There remains the reality of actually paying for what Ezell and ITIF are proposing. In reality, although much is being asked here, especially in terms of a shift in mindset, Ezell says that in governmental terms the levels of necessary funding are achievable.

"At some point we will have a reauthorisation of the transportation bill and that will be to the tune of $65-70 billion. Within that, it shouldn't be hard to find $1 billion for ITS systems deployment, and another $1 to 1.5 billion for research into large-scale ITS systems with the largest potential impact on network performance. Keep in mind that ITS investments are not consumption spending - they provide lasting future benefits. For example, the US Government Accountability Office has said that a $1.2 billion investment nationally in a real-time travel information system would provide benefits over a decade of $30.2 billion, a 25:1 benefits-costs ratio.

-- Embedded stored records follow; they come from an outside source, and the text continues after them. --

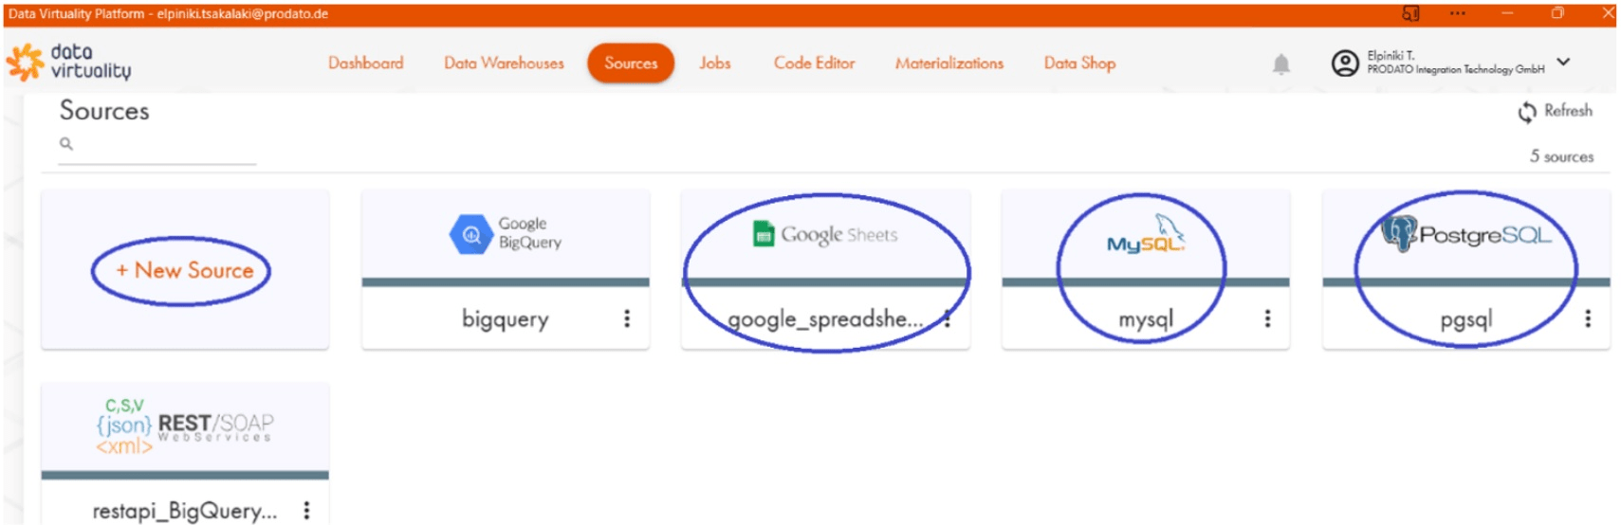Switch to the Dashboard tab

point(365,63)
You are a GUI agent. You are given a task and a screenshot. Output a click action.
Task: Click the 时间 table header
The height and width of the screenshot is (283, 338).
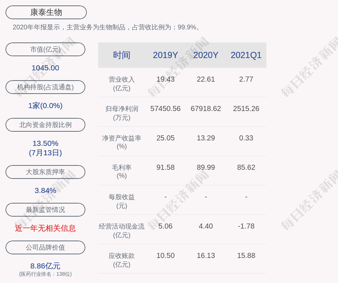122,55
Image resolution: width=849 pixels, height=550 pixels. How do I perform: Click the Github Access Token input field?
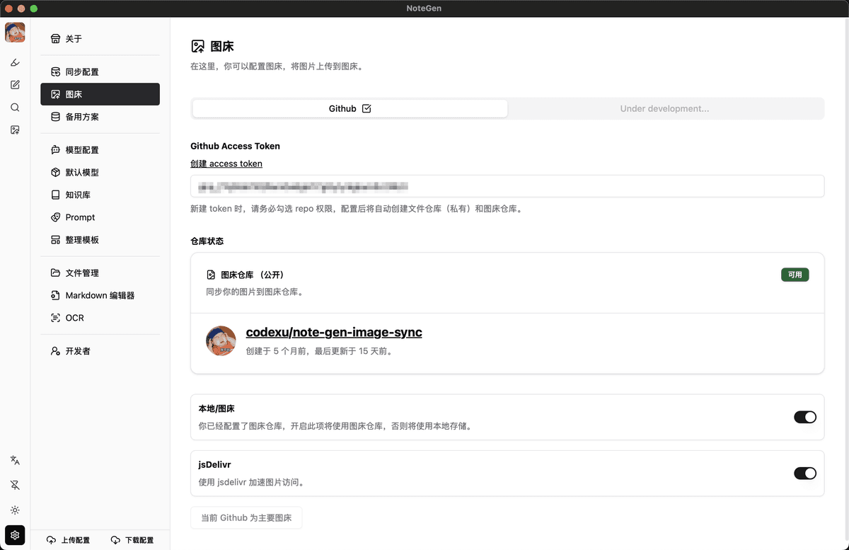[507, 186]
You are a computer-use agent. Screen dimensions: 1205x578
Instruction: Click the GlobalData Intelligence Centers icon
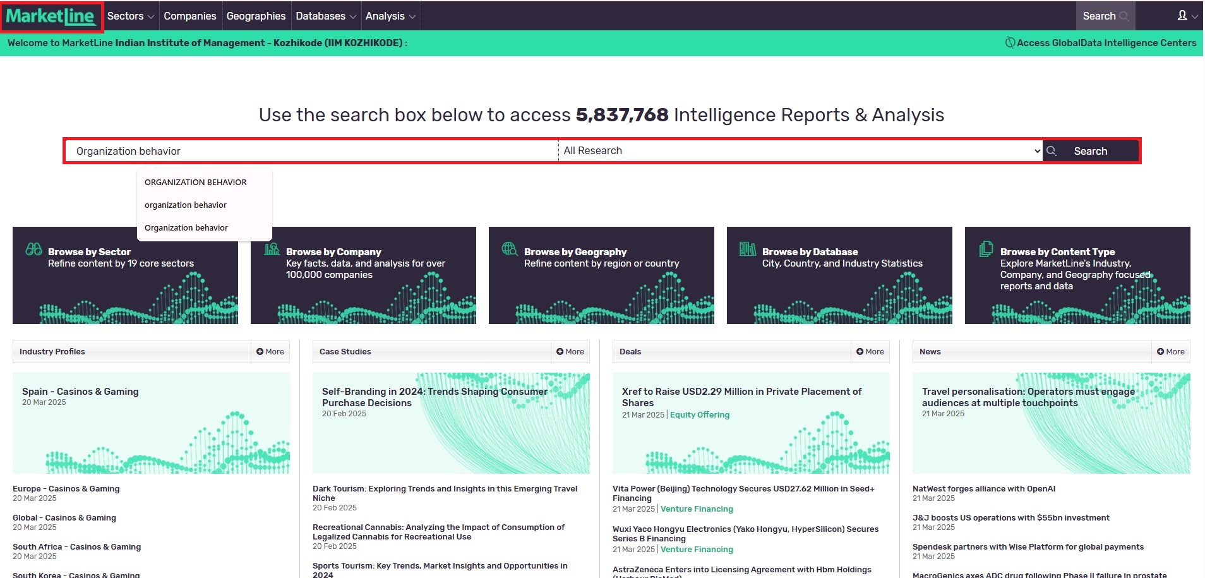point(1010,43)
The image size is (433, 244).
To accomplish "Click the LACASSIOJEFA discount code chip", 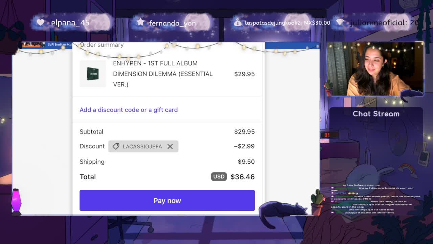I will [143, 146].
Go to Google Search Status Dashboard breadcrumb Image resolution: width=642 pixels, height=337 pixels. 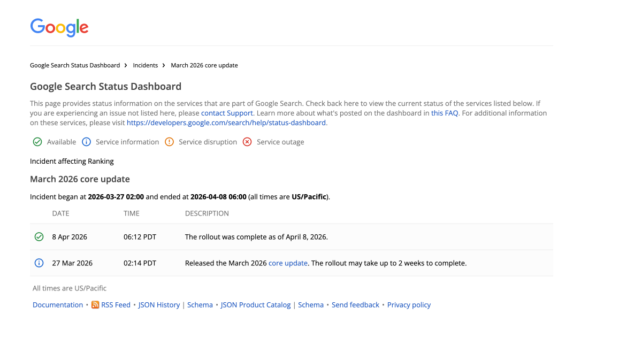point(75,65)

"These systems cost up-front, but as investments they deliver substantial long-term returns; which benefit everyone."
 

Persuading the masses

"The fundamental challenge is to get the public to perceive of the transportation system as an asset. When gas prices rose back in 2008, we saw 6 billion fewer miles driven. The point is that transportation networks aren't free. They're paid for by taxpayers. So how can we exert pressure on politicians? The starting point has to be by educating the public.

I don't think that the US is generating anywhere near enough real-time traffic information yet. The American people need to realise that citizens in other countries are already benefitting from deployed ITS technologies that are having a substantial impact in mitigating traffic congestion, accidents and fatalities. Moreover, as budgets grow ever tighter in this country, the public must demand that limited budgets are allocated in the most cost-effective manner. Investments in ITS have clearly shown an outsize ability to positively improve traffic system performance.

"We should also set goals. Japan in its Innovation 2025 initiative is looking to eliminate traffic fatalities entirely by 2025. In the US, traffic casualty figures are the equivalent of a fully loaded Boeing 737 falling out of the sky each day. We may not reach the goals set but they at least give us an aspiration.

Many goals are shared. Urban and rural communities' needs may be different but they can often be addressed by the same systems. Congestion exists even in some of our smallest towns. We can build performance figures around that realisation.

"We'll be going on to Capitol Hill with this report, and speaking and working with those who will influence and be responsible for the formulation of the next reauthorsation bill. "It gets us off to a start. From here, we need to show the major influencers and decision-makers that the US's citizens aren't currently getting the same benefits as those in other countries."